> _Directive_
List each line of the data below that contains the word "button", treating uppercase and lowercase letters as different.
---
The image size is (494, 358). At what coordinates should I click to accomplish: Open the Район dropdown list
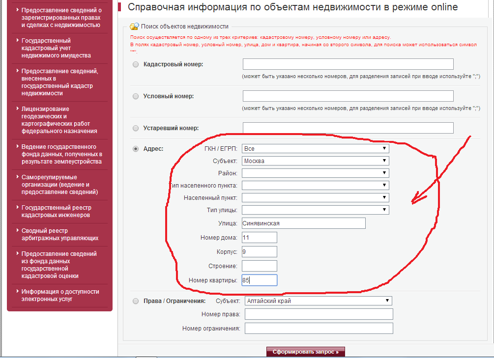tap(315, 173)
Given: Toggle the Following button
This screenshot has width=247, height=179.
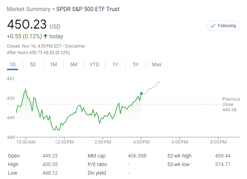Looking at the screenshot, I should (x=223, y=26).
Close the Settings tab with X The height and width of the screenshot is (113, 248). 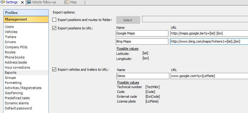tap(23, 2)
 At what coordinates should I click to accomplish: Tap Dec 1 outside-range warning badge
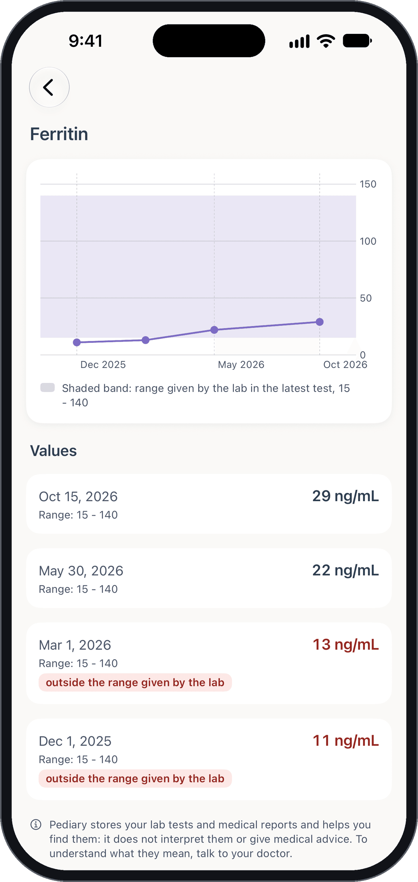[135, 778]
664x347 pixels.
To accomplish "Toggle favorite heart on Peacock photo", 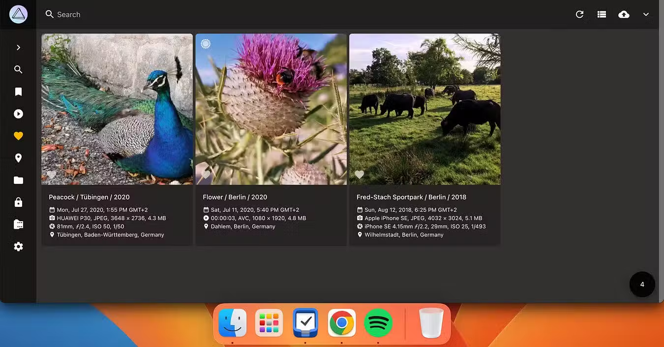I will [x=52, y=174].
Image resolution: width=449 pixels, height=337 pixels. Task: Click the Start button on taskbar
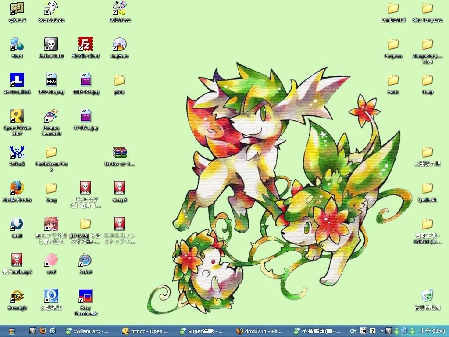tap(12, 331)
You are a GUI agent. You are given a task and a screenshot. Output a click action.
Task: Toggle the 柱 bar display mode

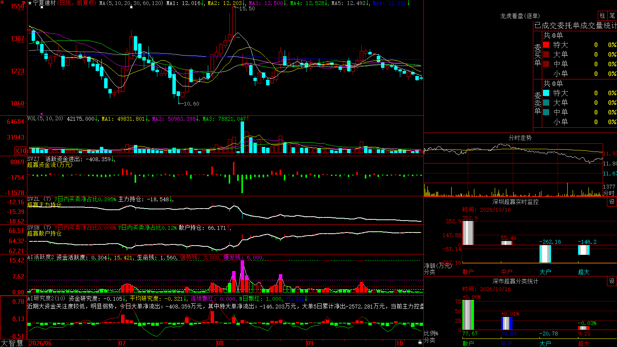coord(602,16)
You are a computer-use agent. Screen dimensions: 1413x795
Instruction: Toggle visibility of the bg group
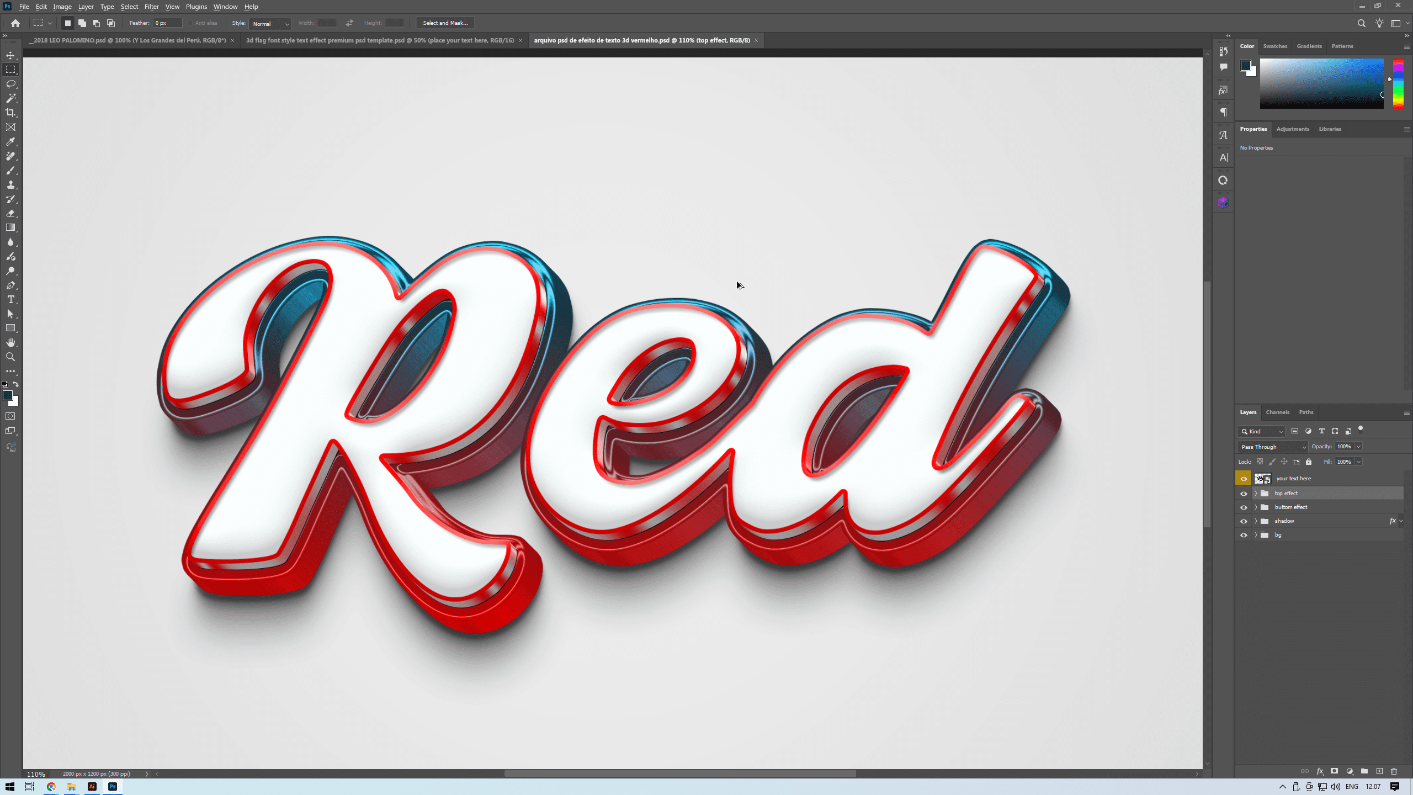(x=1245, y=534)
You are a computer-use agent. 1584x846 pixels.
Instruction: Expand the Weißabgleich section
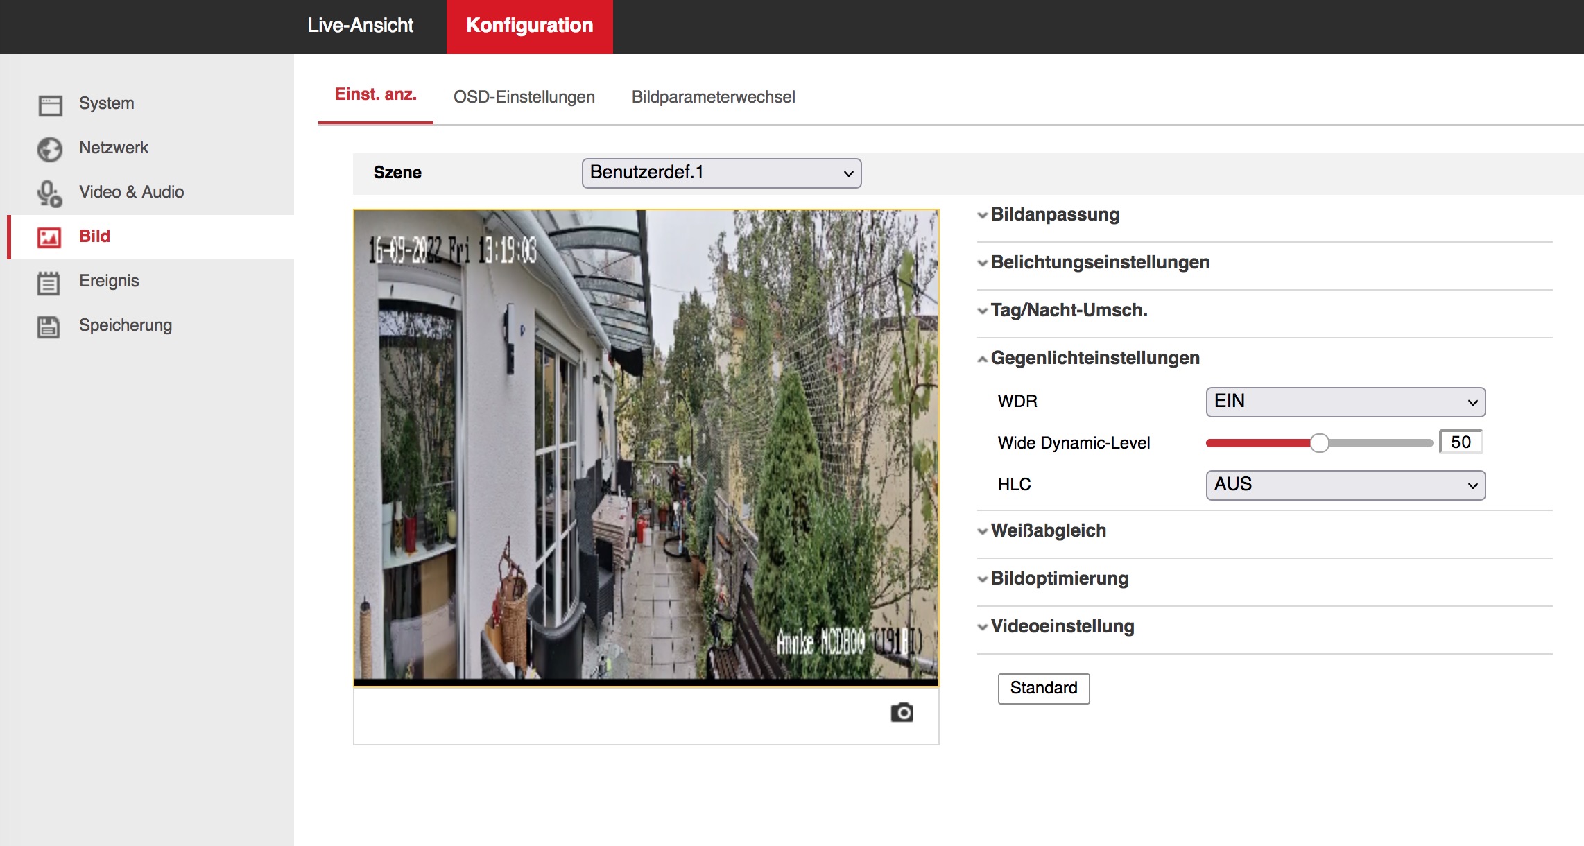point(1048,531)
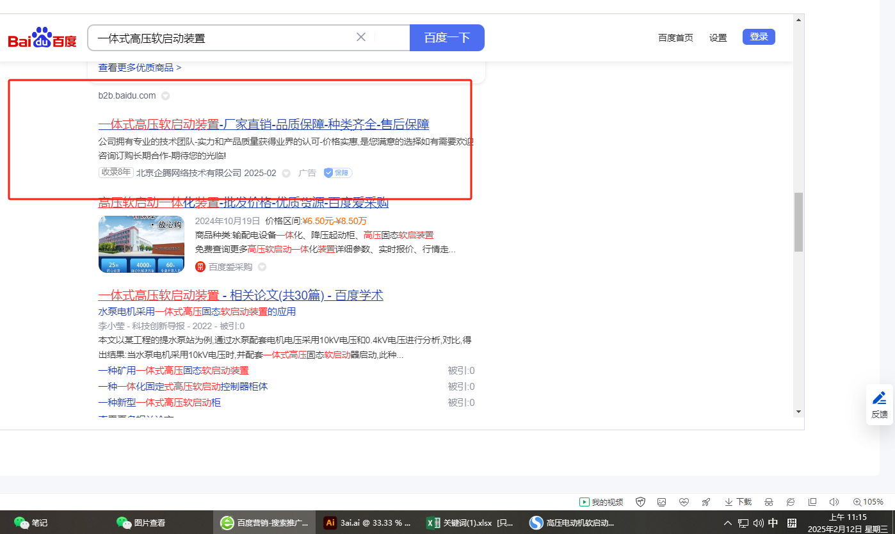Clear the search box with the X icon
The width and height of the screenshot is (895, 534).
pos(361,37)
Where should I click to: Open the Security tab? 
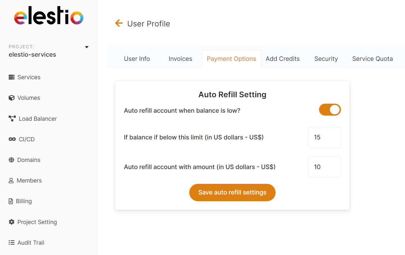[326, 59]
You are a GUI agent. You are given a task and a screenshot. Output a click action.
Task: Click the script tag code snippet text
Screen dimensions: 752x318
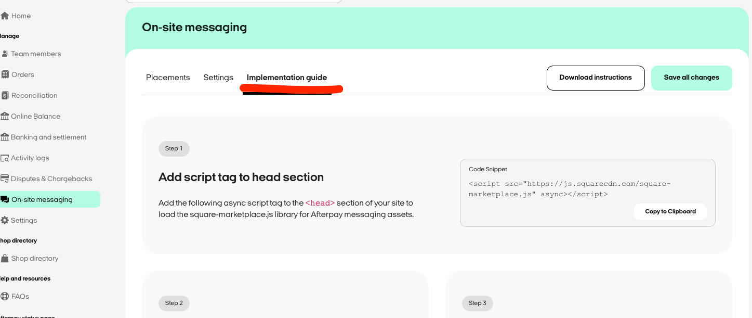[x=570, y=189]
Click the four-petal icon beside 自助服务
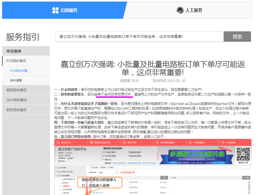The width and height of the screenshot is (269, 195). point(55,10)
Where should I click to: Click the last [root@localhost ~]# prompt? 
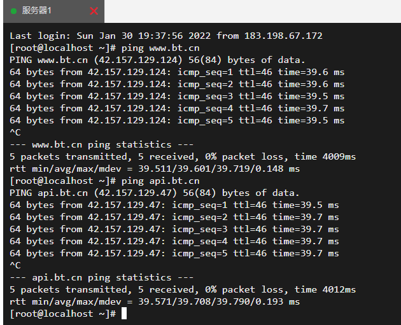(62, 314)
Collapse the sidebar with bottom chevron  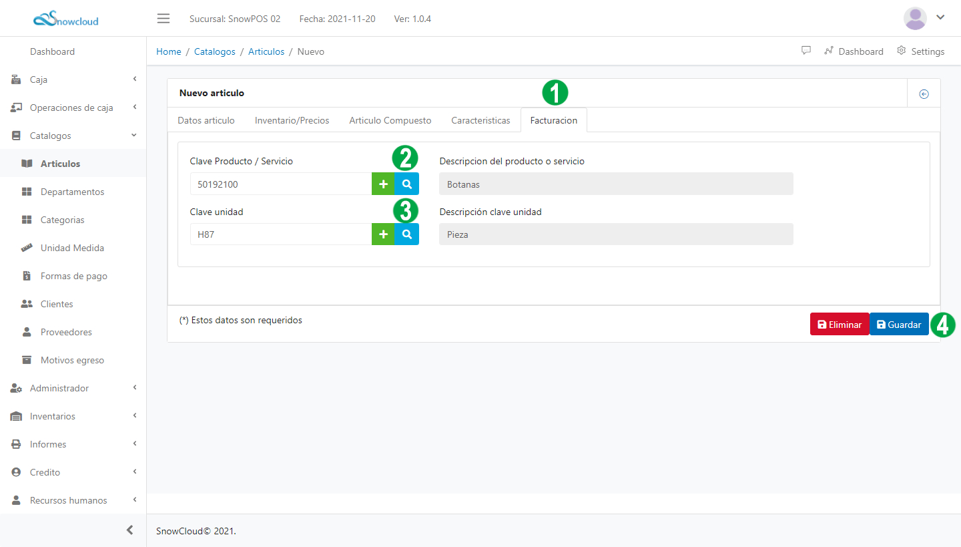[130, 530]
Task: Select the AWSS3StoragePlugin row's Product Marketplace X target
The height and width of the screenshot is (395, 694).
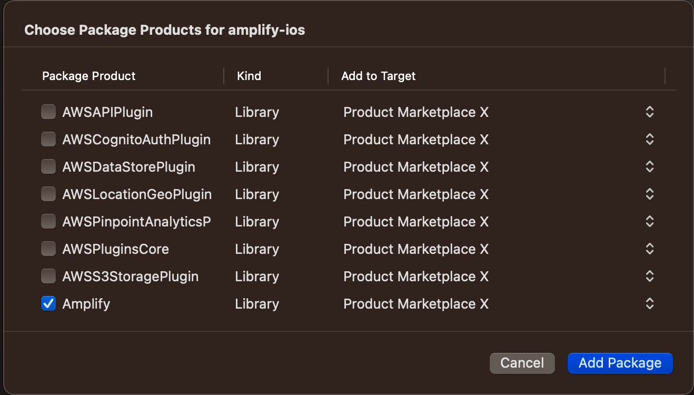Action: pos(416,276)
---
> _Task output_
Given: Toggle the Following button
Image resolution: width=449 pixels, height=337 pixels. Task: Click the Start button on taskbar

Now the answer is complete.